Open data - data that can be freely used, shared and built-on by anyone, anywhere, for any purpose – is essential in the development of smart cities. But privacy concerns have always been seen as a stumbling block for the collection and sharing of data.
“There is no conflict between data that is used in a smart city and privacy. In a way, we are talking about two different things,” Eric Chong, CEO, Siemens Hong Kong, told Computerworld Hong Kong at last week’s StartmeupHK Festival 2018 in Wan Chai.
“When we talk about smart city data, we are dealing with data that are already processed – what we called anonymized,” he said. “There are very strict rules that you must anonymize the data. You need to package the data, so we only look at what the data can give up in terms of trends and big data, and we don’t look at who is in the data,” Chong said.
Bucking against common perception, Chong sees that open data and privacy ‘comes hand in hand” in the development of smart cities.
“If smart city development grows and if IoT development grows, it is going to get into everybody’s lives,” he said. “For sure, there would be risks to privacy; therefore, a tightening of data privacy is perhaps warranted. But that does not mean that it will impact smart city development.”
He added: “To me as a citizen, I have more assurance that data privacy is there through the legal structure. Then, I am more willing to give the data to somebody to do the analysis.”
Chong noted that Hong Kong has strong data privacy rules and that they are well-enforced.
“I have to say, however, that the landscape is changing.

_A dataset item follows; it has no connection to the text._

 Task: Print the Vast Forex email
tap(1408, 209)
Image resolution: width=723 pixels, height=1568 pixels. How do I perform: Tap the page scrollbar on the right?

We do need to keep our data privacy law stringent, while keeping up with the technology,” he said.
In reiterating that no conflict exists between open data and privacy in smart city development, he added: “On one hand, we are dealing with knowledge. On the other hand, we are dealing with privacy information. We do not need privacy information to get big data analytics.”
From data ownership to data sharing
In today’s digital economy where data is the main currency, it is difficult to get private companies to share data, which they see as corporate assets.
Chong acknowledged that it is a challenge that is yet to be resolved.
“Without access to data, you do not knowledge and you do not have smart. And once we have collected enough data, how do we share and use the data for the benefit of all?” he said. “We may have to modify our expectations a bit. How do we convert ownership to sharing? I think there is really where you have a change of mindset.”
Chong cited Siemen’s MindSphere, a cloud-based IoT system, as an example.
“We say it is open because if you have a close system, whatever data you put on MindSphere becomes ours. But when you put data on the platform, you still own the data. So we say to our customers, you give us the data, we analyze the outcome, but we do not own the data. That is the difference between ownership, usage and sharing. You have to look at it differently. If you link ownership with usage, then you would be a bit lost in this new environment,” Chong said.
Siemens has made its MindSphere platform available for Hong Kong’s first Smart City Digital Hub, which opened last December, at the Science Park. The project consists of partnerships between Siemens, HKSTP and private sector stakeholders such as CLP and the MTR Corporation.”
“We are working with infrastructure providers to get more efficiency out of their assets, to improve availability of assets and so on.”
“For the Connected City Solutions, we are looking at simple apps that needed data collection throughout the city. In the area of transportation, we have smart lamp posts in the front end, and at the backend, we are working how to make use of all the data from the smart lamp posts to create solutions for our citizens to make their journey quicker and easier,” Chong said.